Productivity of all blast furnaces in 2014 was increased as a result of improved pig iron smelting technology; mastering pulverized coal injection; and increased operational efficiency. Daily output increased by 2.3% year-on-year to reach an average of 36,000 tonnes of pig iron. The average daily production of Blast Furnace #7, the most modern blast furnace in Russia, increased by 15.1% to 11,900 tonnes per day.

 

Novolipetsk is the main production site of NLMK Group, Russia's leading manufacturer of steel and high value added rolled products, and one of the most efficient steelmaking companies in the world. Novolipetsk is the nucleus of NLMK Group's single production chain, with assets in Russia, the EU and the USA. Novolipetsk produced 12.56 million tonnes in 2014, with capacities running at 100%.

ArcelorMittal Sells Its Kuzbass Coal Mines

ArcelorMittal recently announces the sale of its interest in the Kuzbass coal mines in the Kemerovo region of Siberia, Russia, to Russia’s National Fuel Company (NTK).

 

 The assets include the coal mines of Berezovskaya and Pervomaskaya, which together produce 700,000 tonnes of coal a year.

 

 ArcelorMittal acquired the Kuzbass mines in 2008 as part of the company’s strategy to secure delivery of coal to ArcelorMittal steel operations in Ukraine.

 

 Bill Scotting, CEO of ArcelorMittal Mining, said: "The decision to dispose of the Kuzbass coal mines follows a strategic review of the assets. As our Ukraine steel operations now source coking coal from ArcelorMittal’s mines in Kazakhstan, Kuzbass is no longer a strategic asset for ArcelorMittal.  We are pleased to have agreed the sale to NTK as Kuzbass is an important employer in the region and this offers a sustainable solution for employees and other stakeholders."

Egyptian Steel to Launch Two New Plants Next Year     

Egyptian Steel expects to open two new factories by the middle of 2016, raising capacity to 3.5 million tonnes per year and boosting its market share, chairman Ahmed Abou Hashima told Reuters.

 

In addition to its plants in Alexandria and Port Said, it aims to launch a 3.5 billion Egyptian pound ($460 million) facility in the Nile city of Beni Suef this July or August with an annual capacity of 1.36 million tonnes.

 

It also hopes to start a factory in Ain Sukhna on the Red Sea by mid-2016, said Abou Hashima.

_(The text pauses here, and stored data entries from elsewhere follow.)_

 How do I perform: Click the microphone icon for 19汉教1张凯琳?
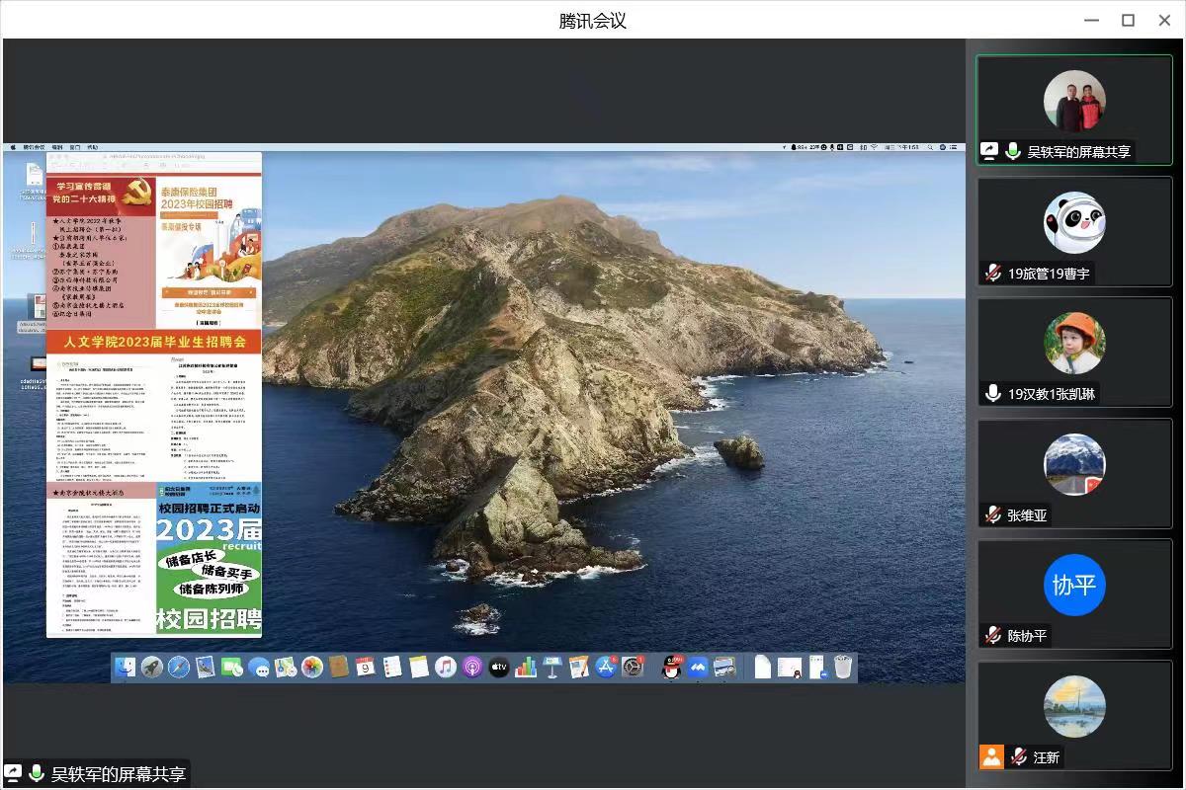click(992, 394)
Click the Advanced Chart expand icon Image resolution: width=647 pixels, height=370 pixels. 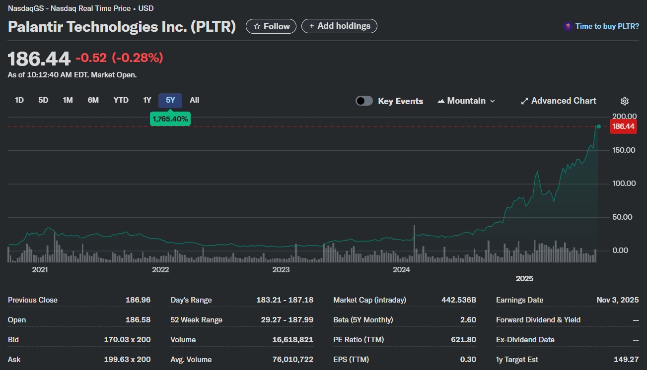pyautogui.click(x=524, y=101)
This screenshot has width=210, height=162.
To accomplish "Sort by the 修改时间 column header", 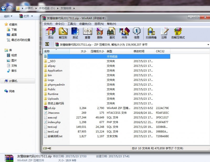I will [139, 51].
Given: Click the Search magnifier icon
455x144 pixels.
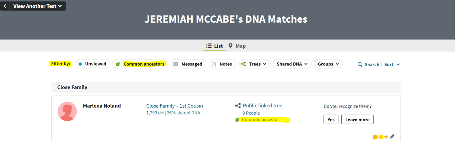Looking at the screenshot, I should click(360, 64).
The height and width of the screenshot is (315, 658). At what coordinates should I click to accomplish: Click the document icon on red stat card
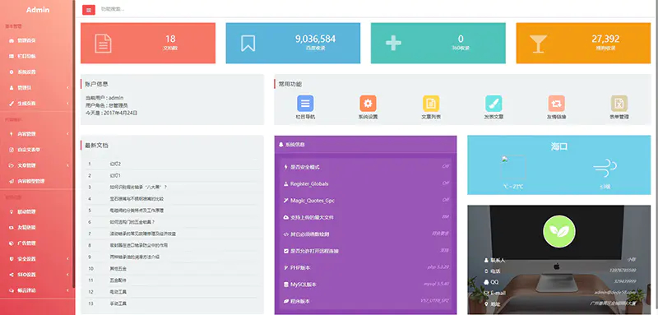pos(103,44)
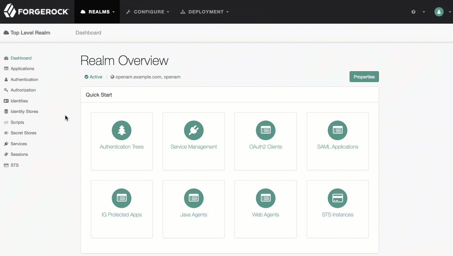
Task: Click the STS Instances card icon
Action: click(x=338, y=198)
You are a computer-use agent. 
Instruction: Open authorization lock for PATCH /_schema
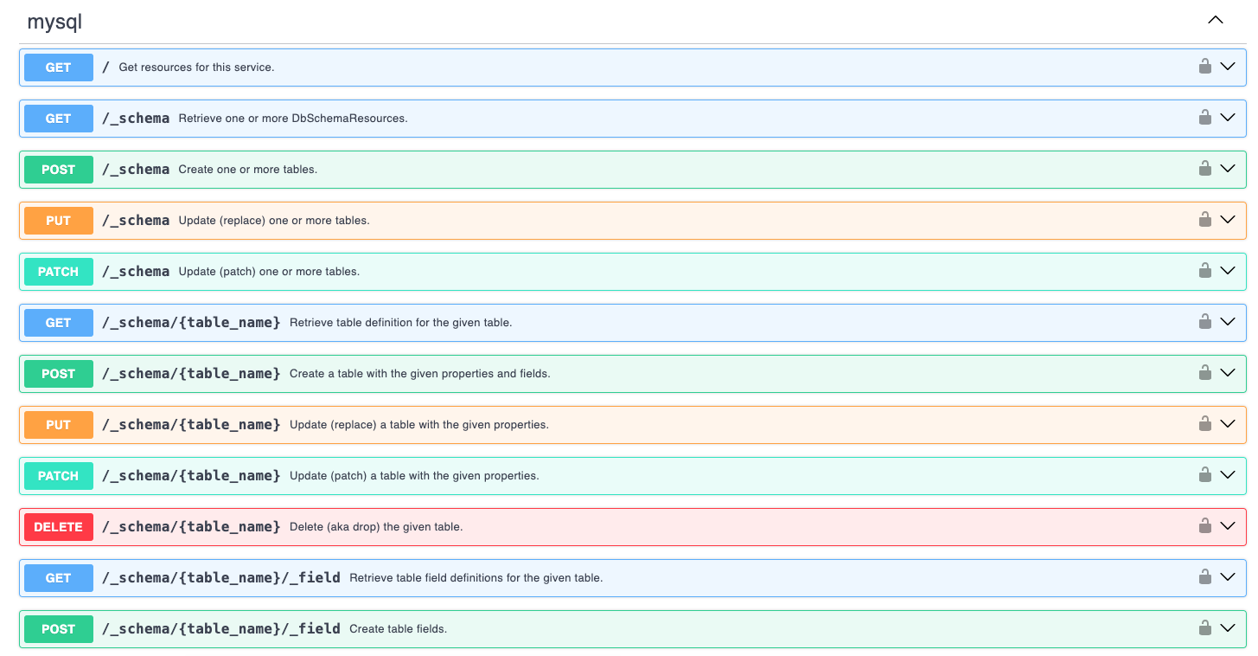(x=1205, y=271)

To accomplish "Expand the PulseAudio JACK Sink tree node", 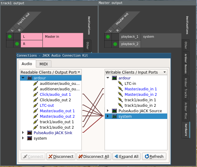I will click(23, 133).
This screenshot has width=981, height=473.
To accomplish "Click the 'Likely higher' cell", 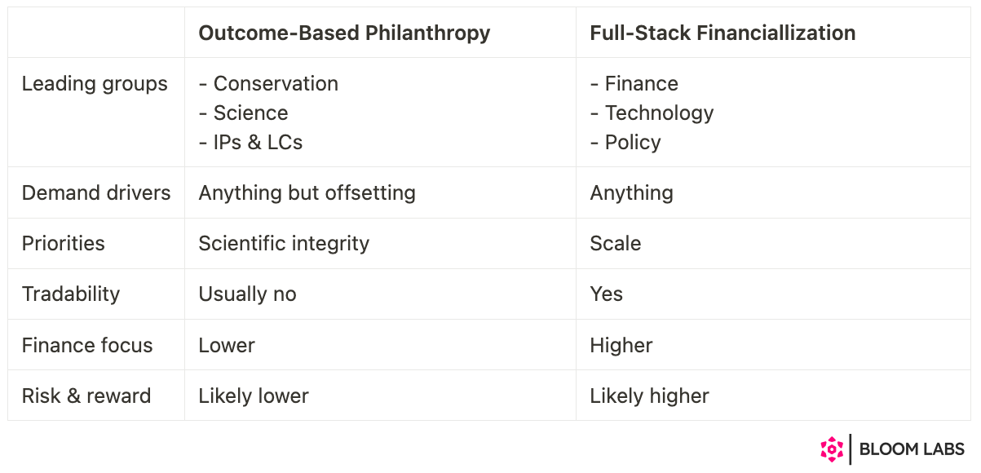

He said Egyptian Steel currently claims 10 percent of the market, and is seeking to acquire 20-25 percent of market share after production starts in all of these factories

 

Egyptian Steel currently produces 800,000 tonnes of steel per year and aims to raise capacity to 3.5 million tonnes annually once its new projects are completed.

 

Abou Hashima said it was looking at a feasibility study for a fifth factory that would be powered by coal.

 

He also said he was involved in organising an investment conference in the Red Sea resort of Sharm el-Sheikh in March that the government hopes will attract billions of dollars of cash.

 

Egyptian Steel was established in 2010 as a joint venture between Egyptian and Qatari interests that brought together three existing firms. Egyptian Steel now has capital of about 2.2 billion Egyptian pounds ($290 million) and plans to raise a further 350-400 million.